The latest funding follows its $125,000 price tag in 2021 to study feasibility and design options. Now Schaler and his team will spend the next two years creating and testing 3D-printed prototypes.

Schaler’s mini-swimmers are said to be much smaller than other concepts for planetary ocean exploration robots, allowing many to be compactly loaded into an ice probe. The idea has a higher chance of detecting evidence of life while assessing potential habitability on a distant ocean-bearing planet.

“With a swarm of small swimming robots, we can explore a much larger volume of ocean water and improve our measurements by having multiple robots collect data in the same area,” says Schaler.

The early-stage SWIM concept envisions wedge-shaped robots, each about 12 centimeters long and about 60 to 75 cubic centimeters in volume. The robots would be a first for a NASA mission, with about four dozen of them fitting easily into a 10-centimeter section of a cryobot, taking up only about 15% of the scientific payload volume.

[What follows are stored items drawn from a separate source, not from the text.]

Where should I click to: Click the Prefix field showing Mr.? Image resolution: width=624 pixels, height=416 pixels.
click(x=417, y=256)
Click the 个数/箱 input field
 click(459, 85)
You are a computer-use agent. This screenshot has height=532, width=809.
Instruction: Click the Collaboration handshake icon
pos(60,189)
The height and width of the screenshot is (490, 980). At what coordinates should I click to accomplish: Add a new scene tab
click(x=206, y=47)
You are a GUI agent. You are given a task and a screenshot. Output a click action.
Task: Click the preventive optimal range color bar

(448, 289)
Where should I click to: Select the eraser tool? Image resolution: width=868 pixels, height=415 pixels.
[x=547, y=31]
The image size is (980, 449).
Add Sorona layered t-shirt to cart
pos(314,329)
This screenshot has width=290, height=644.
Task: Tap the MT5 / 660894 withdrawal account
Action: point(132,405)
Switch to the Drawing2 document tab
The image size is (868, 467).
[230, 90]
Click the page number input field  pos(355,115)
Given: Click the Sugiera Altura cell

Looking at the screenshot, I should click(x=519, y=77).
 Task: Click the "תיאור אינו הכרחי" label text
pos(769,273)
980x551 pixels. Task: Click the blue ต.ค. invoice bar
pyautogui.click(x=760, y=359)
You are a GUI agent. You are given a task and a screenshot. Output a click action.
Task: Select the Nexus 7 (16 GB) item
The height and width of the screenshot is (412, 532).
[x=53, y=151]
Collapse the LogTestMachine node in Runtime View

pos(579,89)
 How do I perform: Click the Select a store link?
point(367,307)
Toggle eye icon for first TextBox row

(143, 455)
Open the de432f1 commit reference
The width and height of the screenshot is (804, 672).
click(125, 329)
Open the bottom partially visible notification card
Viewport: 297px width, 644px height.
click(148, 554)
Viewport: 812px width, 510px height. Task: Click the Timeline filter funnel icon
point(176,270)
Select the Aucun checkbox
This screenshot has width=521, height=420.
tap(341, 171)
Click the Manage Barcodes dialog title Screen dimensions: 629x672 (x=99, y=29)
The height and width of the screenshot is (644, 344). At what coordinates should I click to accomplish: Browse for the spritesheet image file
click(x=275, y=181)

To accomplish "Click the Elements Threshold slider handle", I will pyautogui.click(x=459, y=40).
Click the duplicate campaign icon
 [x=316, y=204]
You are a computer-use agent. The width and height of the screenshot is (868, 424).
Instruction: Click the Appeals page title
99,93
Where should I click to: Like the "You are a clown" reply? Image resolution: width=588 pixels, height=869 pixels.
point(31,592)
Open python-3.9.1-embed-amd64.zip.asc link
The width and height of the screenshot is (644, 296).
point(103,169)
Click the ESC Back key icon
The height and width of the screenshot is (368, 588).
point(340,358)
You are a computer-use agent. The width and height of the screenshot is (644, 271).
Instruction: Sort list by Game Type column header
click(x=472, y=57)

This leaves plenty of room for more powerful but less mobile scientific instruments that can collect data during the long journey through the ice and provide stationary measurements in the ocean.

The robots could explore the water beneath the miles of icy shell of Jupiter’s moon Europa (Photo: Nasa)

The little robots will be at NASA Europe Clipper mission in 2024 that will collect detailed science from Jupiter’s moon by 2030.

‘What if, after all the years it took to get into an ocean, you get through the ice shell in the wrong place? What if there are signs of life there, but not where you entered the ocean?’ said SWIM team scientist Samuel Howell, who also works on the Europa Clipper mission.

“By bringing these swarms of robots with us, we could look ‘there’ to explore much more of our environment than a single cryobot would allow,”

Just as NASA’s Ingenuity Mars Helicopter supports the agency’s Perseverance rover on the Red Planet, SWIM will support the cryobots.

In addition, the SWIM robots could converge in a behavior inspired by fish or birds, reducing errors in data due to their overlapping measurements.